近頃の読書(021215)
 またまた経済学の入門書を読みました

  

■『大人になるための経済学入門』(南山大学経済学部編著/NHK出版/本体1700円)
 南山大学で経済学を教えている先生方25人で執筆された本。力作です。通常これだけの先生方が執筆すると,話の流れが滅茶苦茶になりがちですし,トーンもいろいろということになるハズなのですが,この本はまるで1人の著者が書いたかのように読んでいけます。執筆者代表の中矢俊博先生をはじめとする編集委員会の先生方がしっかりチェックされた成果でしょうか,それともNHK出版の優秀な編集部員のお力でしょうか。いずれにせよ,両方ですかね? 大したものです。盛本康成さんのイラストも面白かったり洒落ており,いい出来だと思います。
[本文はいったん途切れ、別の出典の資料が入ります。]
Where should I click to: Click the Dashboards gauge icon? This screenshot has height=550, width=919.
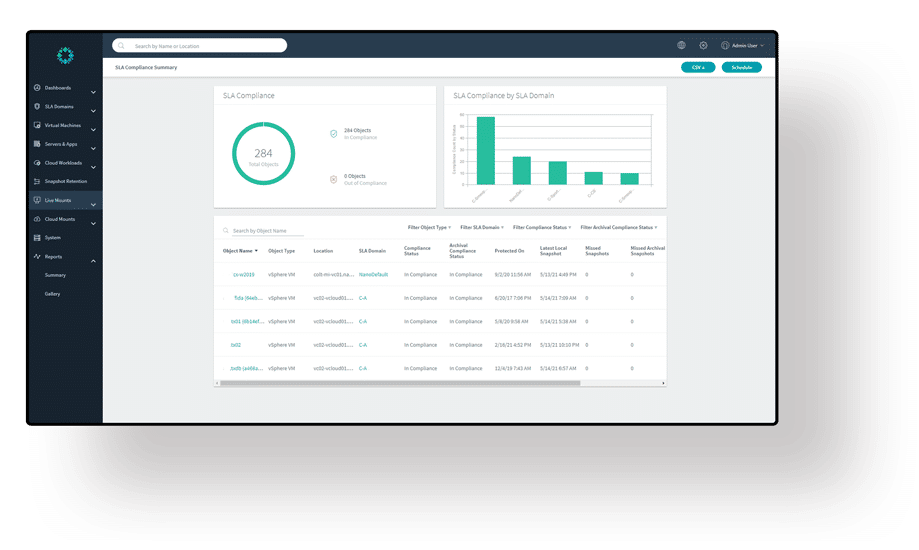[37, 88]
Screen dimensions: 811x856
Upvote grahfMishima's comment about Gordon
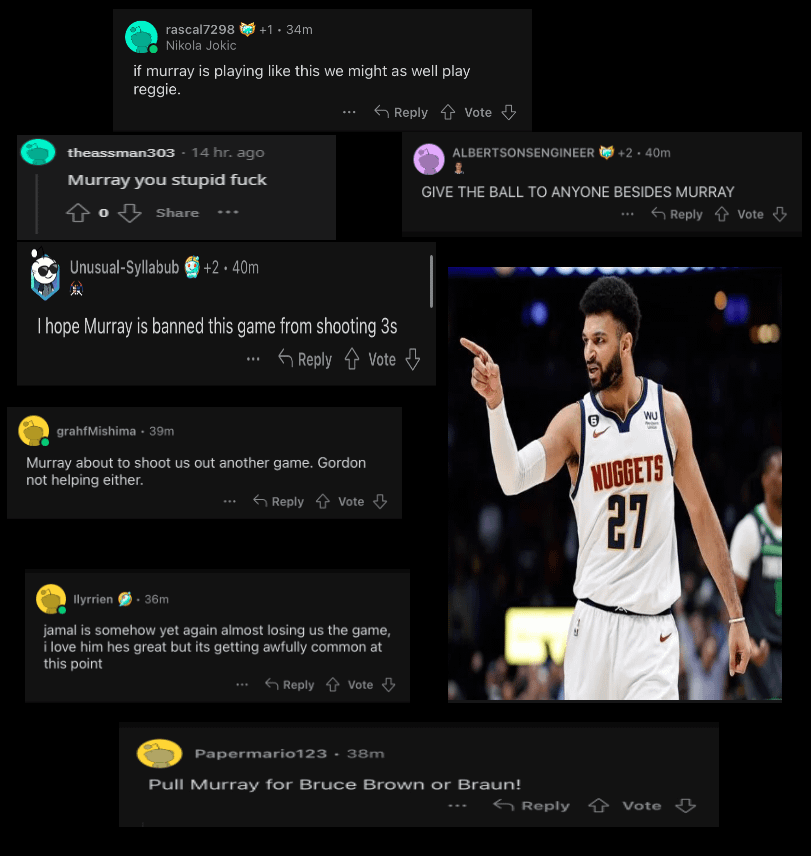tap(323, 501)
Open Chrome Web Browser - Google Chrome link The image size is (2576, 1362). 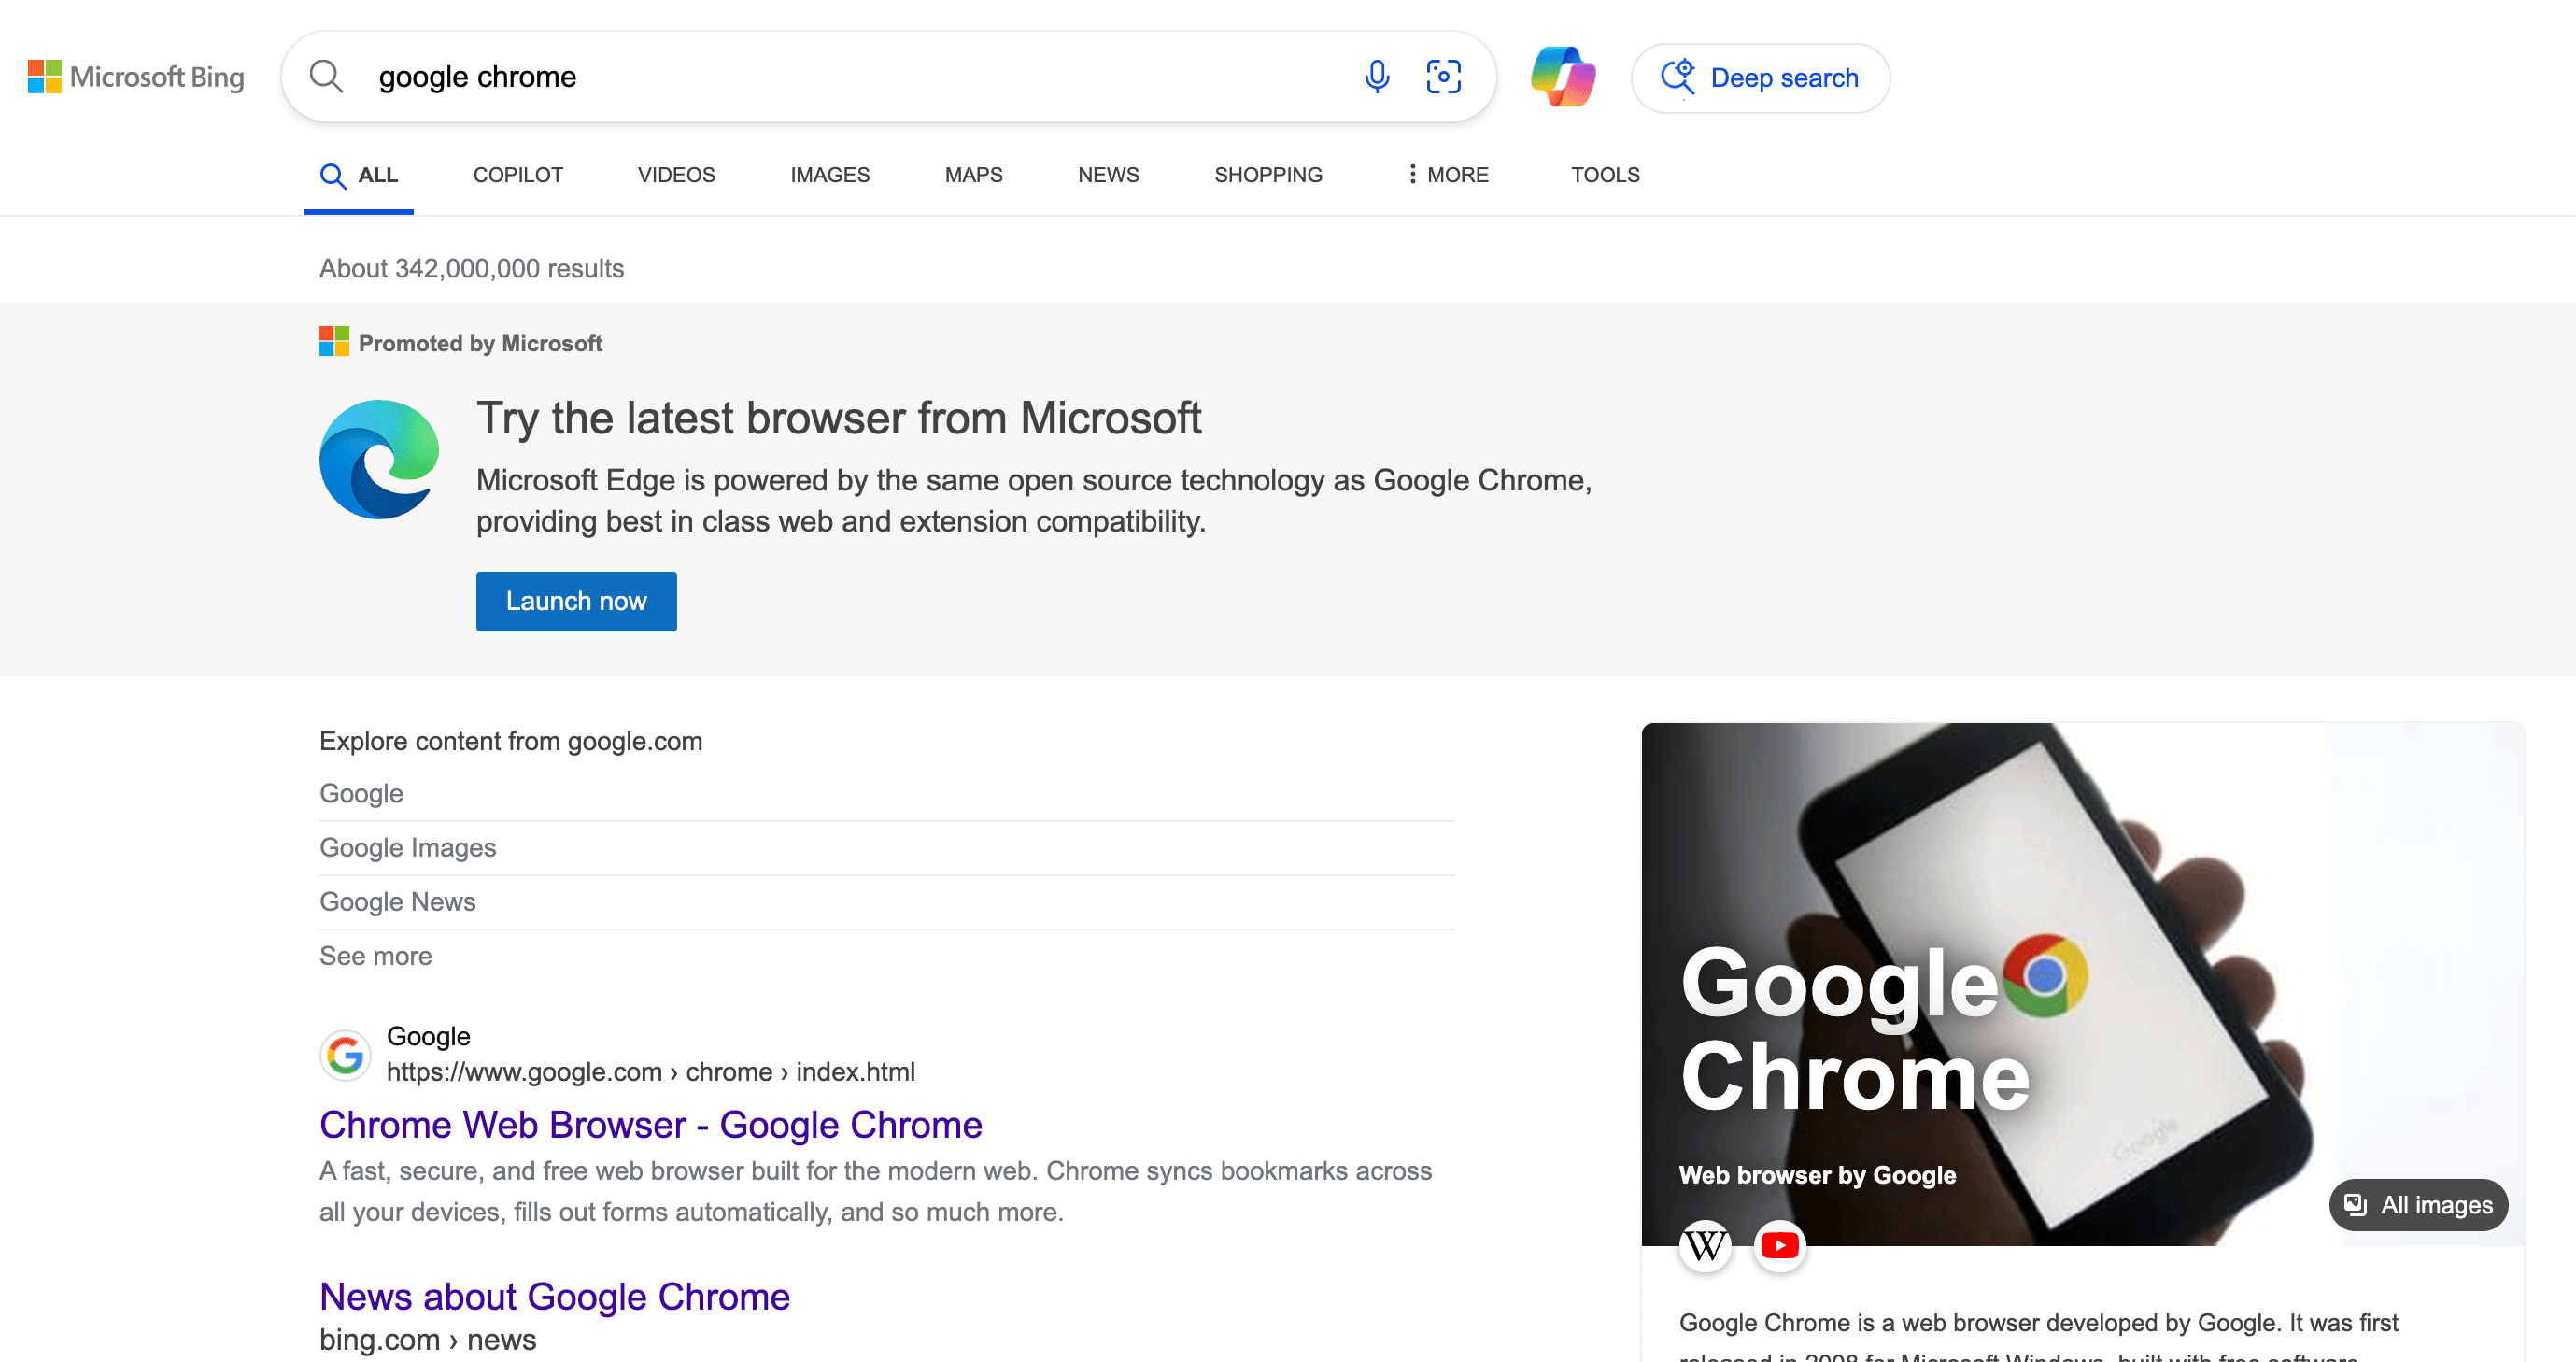(x=651, y=1124)
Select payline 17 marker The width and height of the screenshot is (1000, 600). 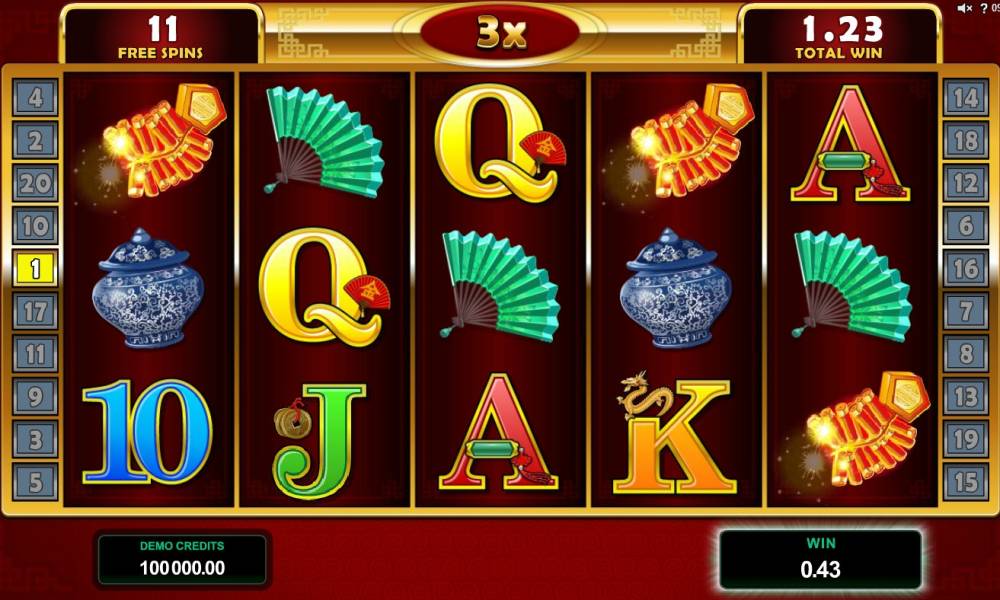coord(35,311)
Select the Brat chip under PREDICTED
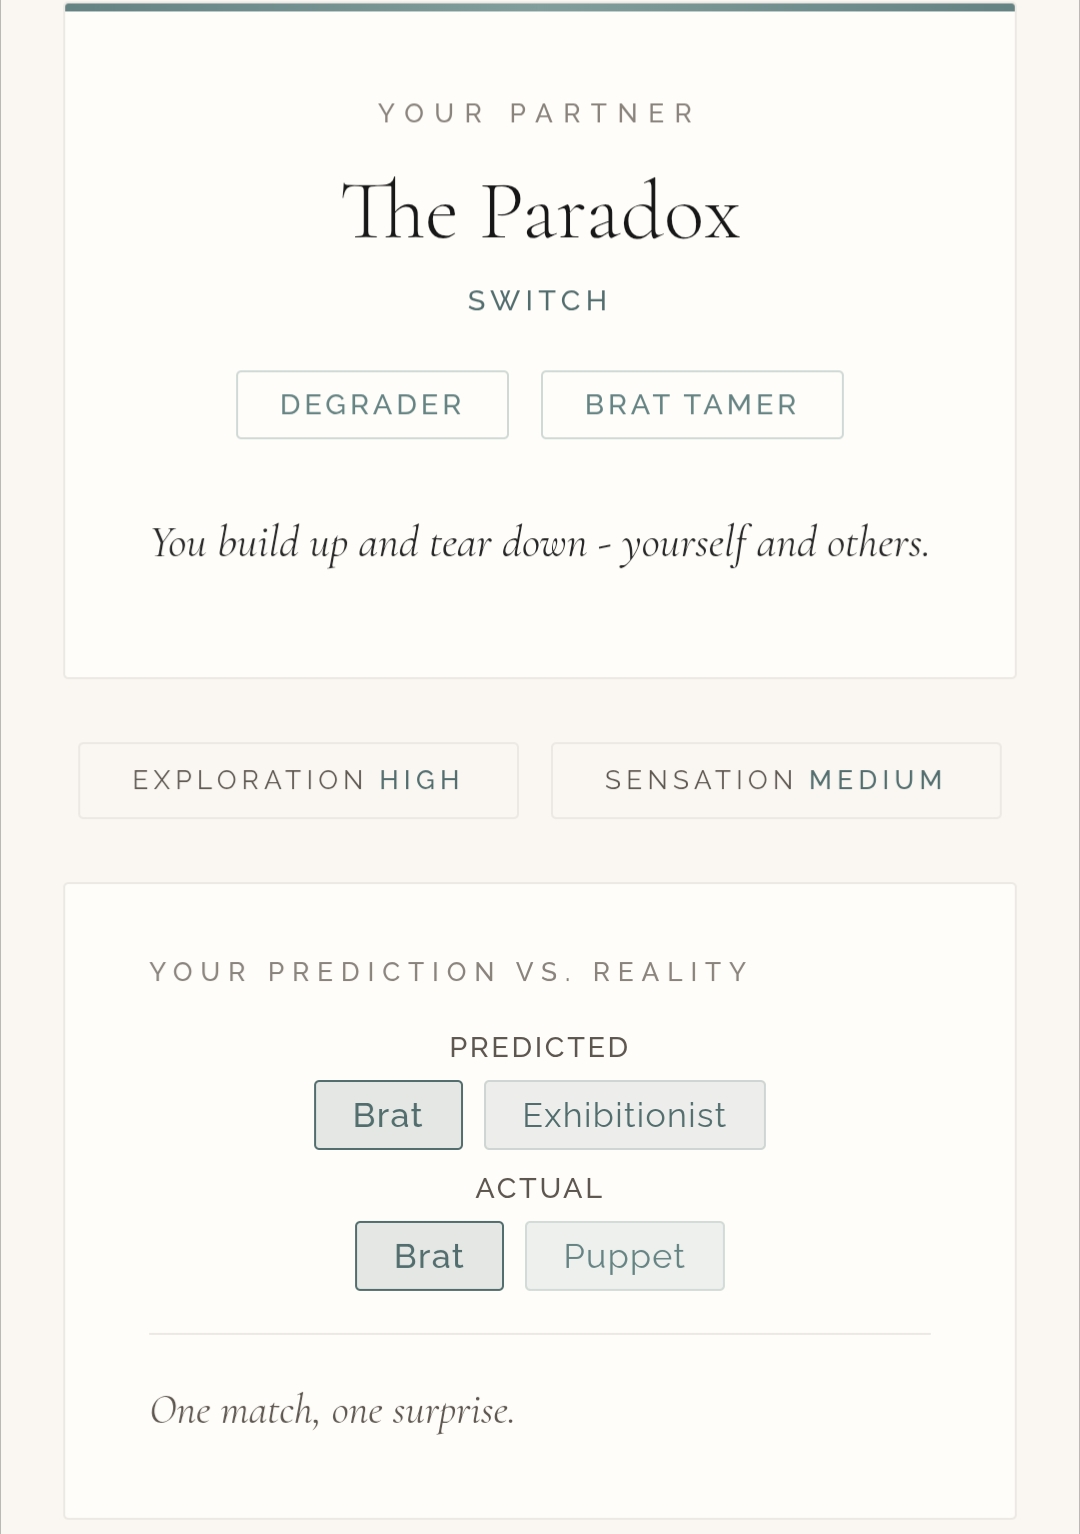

 いろいろな角度からの経済学の入門書でして,通常のミクロ・マクロのほか,国際経済,金融・財政,経済史,環境経済,労働経済なんてところまで話が及んでいます。先生方が相当苦労されてるなあ…と思うのは,数式・グラフがほとんどないことです。これはこれですごい試みで立派だと思いますが,一方で,おそらくこの本は南山大学の経済学の初歩のクラスで教科書に使われるのでしょうが,うーん,これは中学か高校で使ってほしいという気もします。難しい数式はともかく,やはり大学生以上が対象であれば,せめてグラフは入れたほうがいいんじゃないでしょうか。需要曲線・供給曲線をいちおう見せて,右肩上がりってどういうことなのか,右肩下がりってどういうことなのかを話すのは面倒ですが(グラフを見ただけで放りだしてしまう大学生が多いのも事実ですが),それを理解させた上で厚生経済学の基本なんてところをやると,経済学してるぅ〜って気分になりますし,1次関数すら避けて経済学をやるというのは,やはりイカンだろうと思ってしまった次第です。実際に建築はできないで評論しかしない建築専門家を養成するための本かな? という感じです。
 これだけの幅広いテーマを扱っているので,読み応えはあります。確かにここに書いてあるぐらいのことが話せれば,「大人」として結構イケてる部類に入ると思います。南山大学の学生さんには,この後,やっぱり経済学の道具を使って,いろいろなコトを考えるような学習をしていただきたいと思ったことでした。いちおう「大人」のサラリーマンのわたくしとしては,読んで損はない本でした。約300ページ。南山大学の先生方,お疲れさまでした。ありがとうございました。それと,
実はこの本は頂き物でした。ありがとうございました,Nさん。